On 10/2/2018 9:33 AM, Rekha wrote:
Dear Solr Team, I need following clarification from you, please check and give
suggestion to me, 1. I want to store and search 200 Billions of documents(Each
document contains 16 fields). For my case can I able to achieve by using Solr
cloud? 2. For my case how many shard and nodes will be needed? 3. In future can
I able to increase the nodes and shards? Thanks, Rekha Karthick
In a nutshell: It's not possible to give generic advice. The contents
of the fields will affect exactly what you need. The nature of the
queries that you send will affect exactly what you need. The query rate
will affect exactly what you need. The overall size of the index (disk
space, as well as document count) will affect what you need.

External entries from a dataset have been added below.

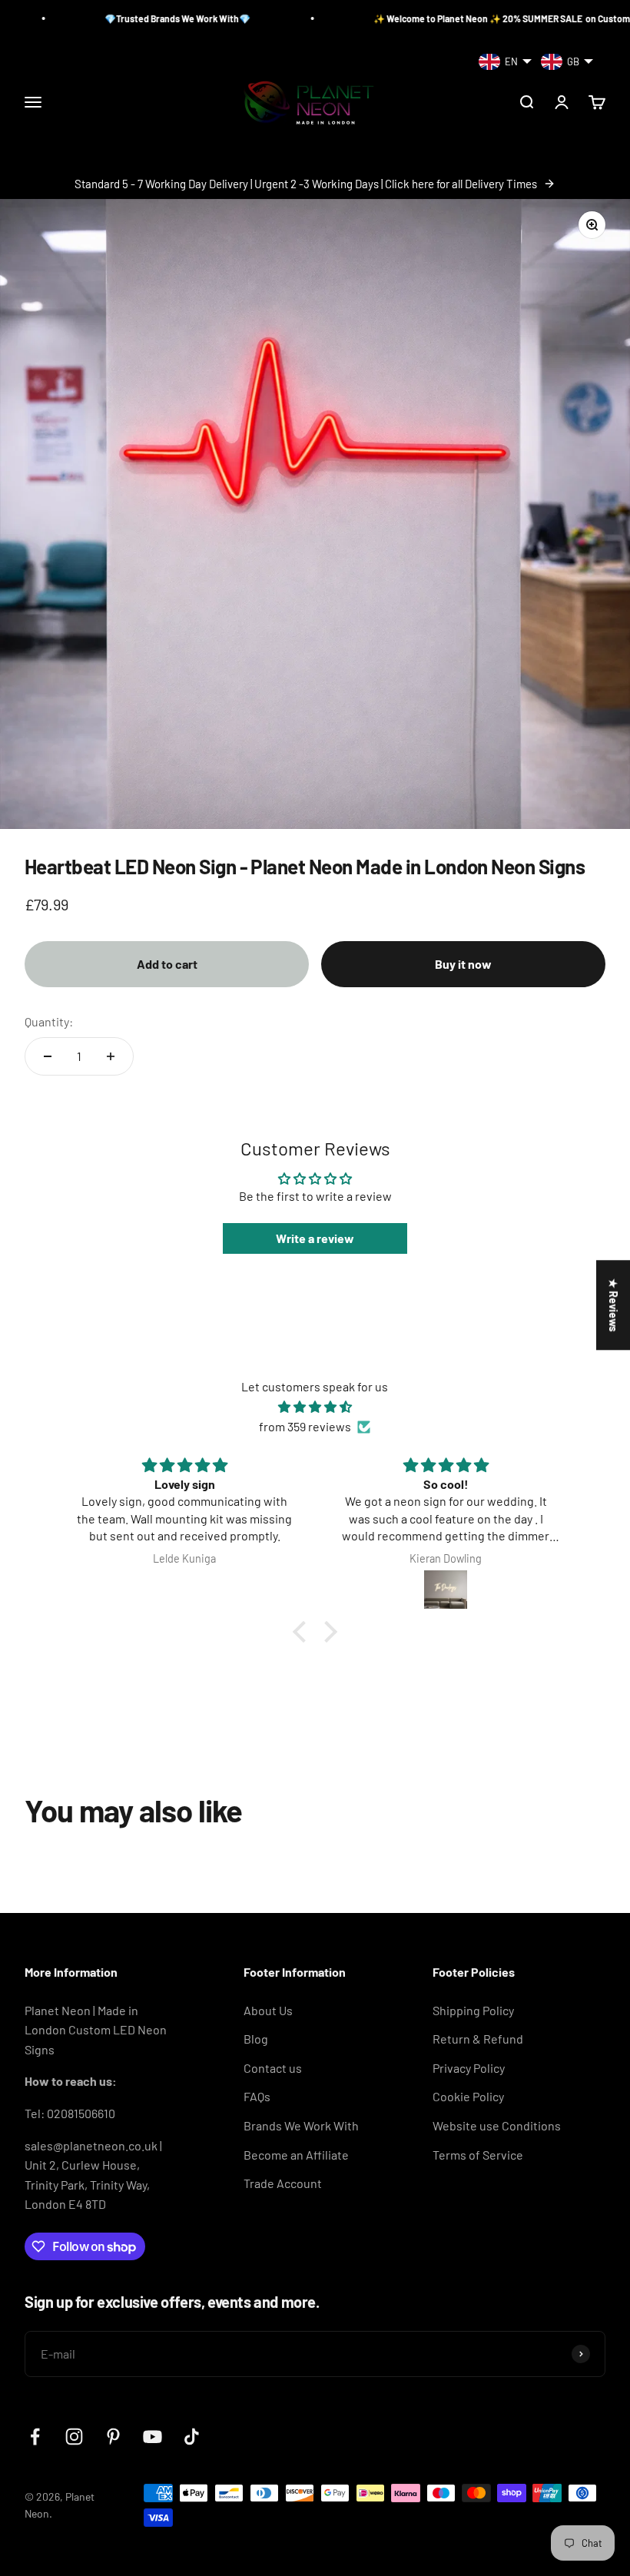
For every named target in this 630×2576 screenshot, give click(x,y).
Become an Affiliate (296, 2154)
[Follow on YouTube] (152, 2436)
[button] (303, 1632)
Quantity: (49, 1021)
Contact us (273, 2067)
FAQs (257, 2096)
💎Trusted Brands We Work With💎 (114, 18)
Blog (256, 2038)
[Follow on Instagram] (74, 2436)
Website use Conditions (497, 2125)
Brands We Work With (301, 2125)
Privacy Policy (469, 2067)
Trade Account (283, 2183)
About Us (268, 2010)
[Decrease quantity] (47, 1056)
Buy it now (463, 963)
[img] (315, 1407)
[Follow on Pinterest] (113, 2436)
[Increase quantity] (110, 1056)
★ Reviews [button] (613, 1304)
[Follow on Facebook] (35, 2436)
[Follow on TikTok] (191, 2436)
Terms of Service (478, 2154)
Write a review (315, 1238)
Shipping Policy (473, 2010)
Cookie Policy (468, 2096)
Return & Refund (478, 2038)
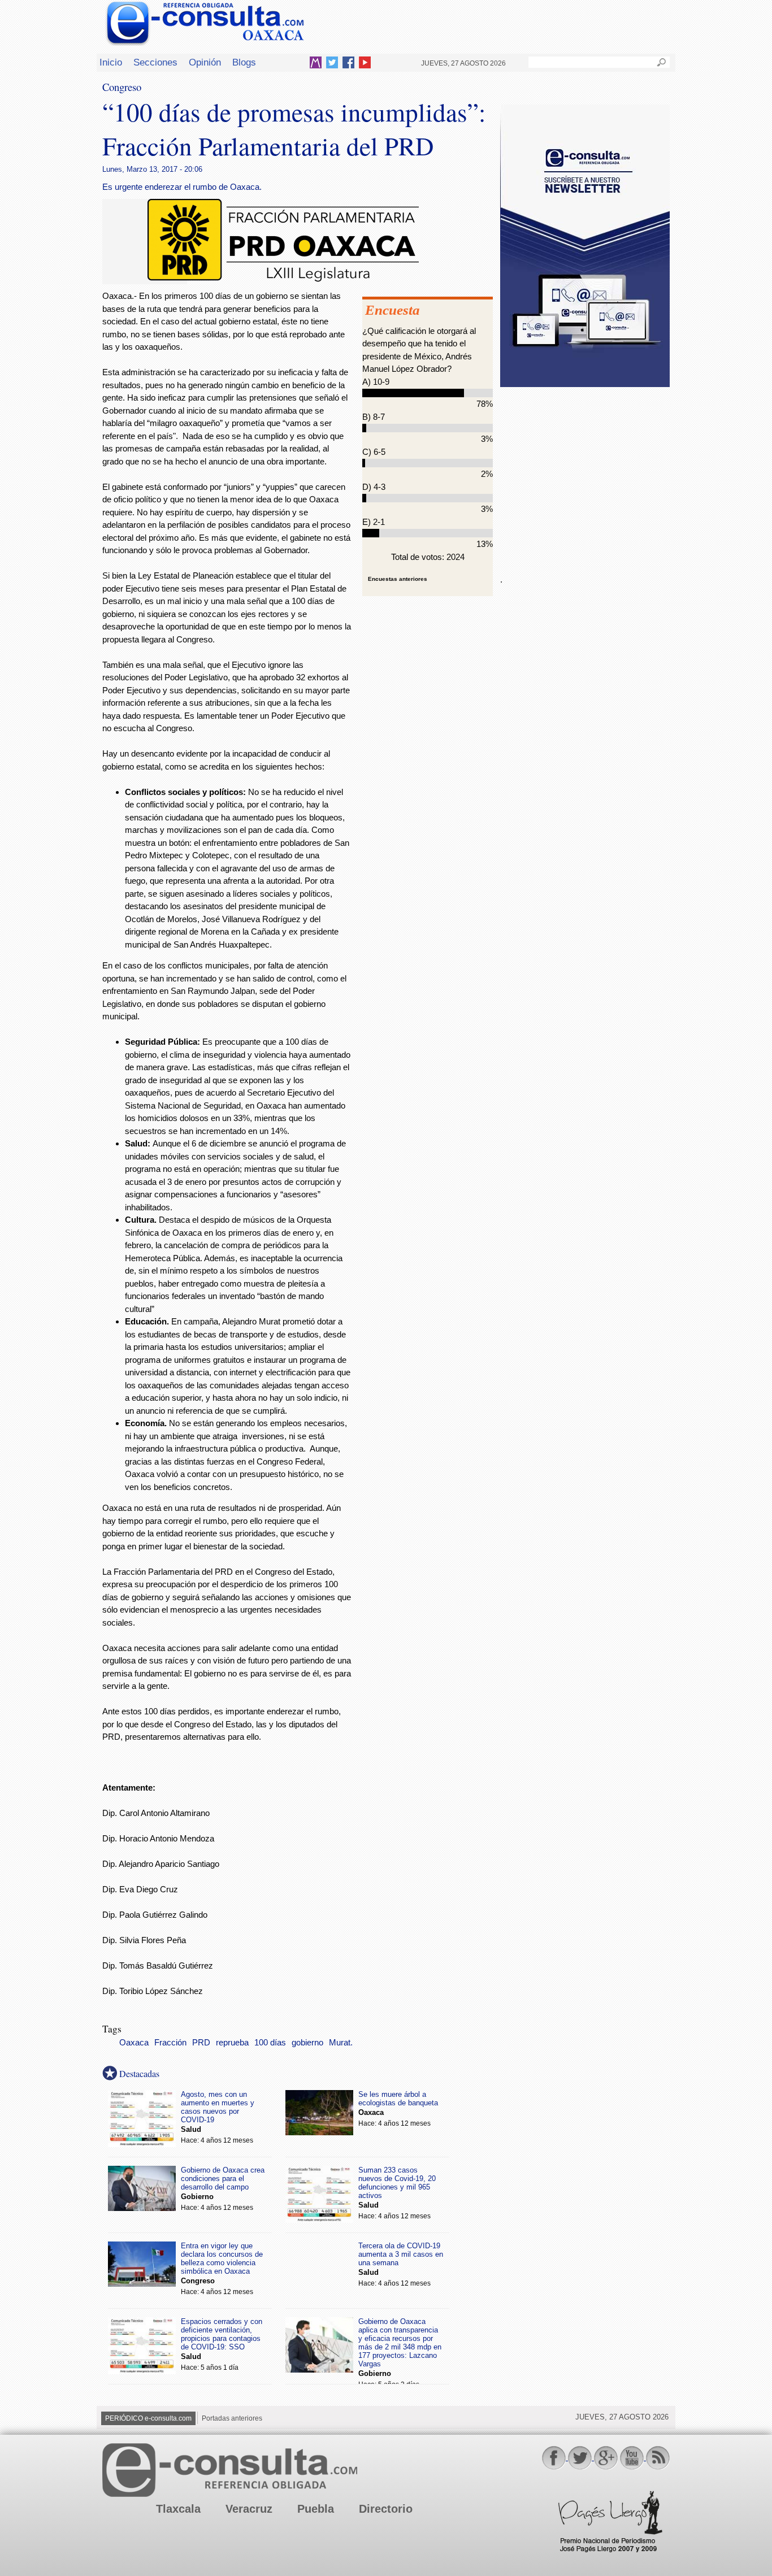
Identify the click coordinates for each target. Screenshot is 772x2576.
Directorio (386, 2509)
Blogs (244, 62)
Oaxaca (134, 2042)
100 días (270, 2042)
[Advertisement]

In the "not very helpful" department, but I promise this is absolute
truth, there's this blog post:
https://lucidworks.com/2012/07/23/sizing-hardware-in-the-abstract-why-we-dont-have-a-definitive-answer/
To handle 200 billion documents *in a single collection*, you're
probably going to want at least 200 shards, and there are good reasons
to go with even more shards than that. But you need to be warned that
there can be serious scalability problems when SolrCloud must keep track
of that many different indexes. Here's an issue I filed for scalability
problems with thousands of collections ... there can be similar problems
with lots of shards as well. This issue says it is fixed, but no code
changes that I am aware of were ever made related to the issue, and as
far as I can tell, it's still a problem even in the latest version:
https://issues.apache.org/jira/browse/SOLR-7191
That many shard/replicas on one collection is likely to need zookeeper's
maximum znode size (jute.maxbuffer) boosted, because it will probably
require more than one megabyte to hold the JSON structure describing the
collection.
As for how many machines you'll need ... absolutely no idea. If query
rate will be insanely high, you'll want a dedicated machine for each
shard replica, and you may need many replicas, which is going to mean
hundreds, possibly thousands, of servers. If the query rate is really
low and/or each document is very small, you might be able to house more
than one shard per server. But you should know that handling 200
billion documents is going to require a lot of hardware even if it turns
out that you're not going to be handling tons of data (per document) or
queries.
Thanks,
Shawn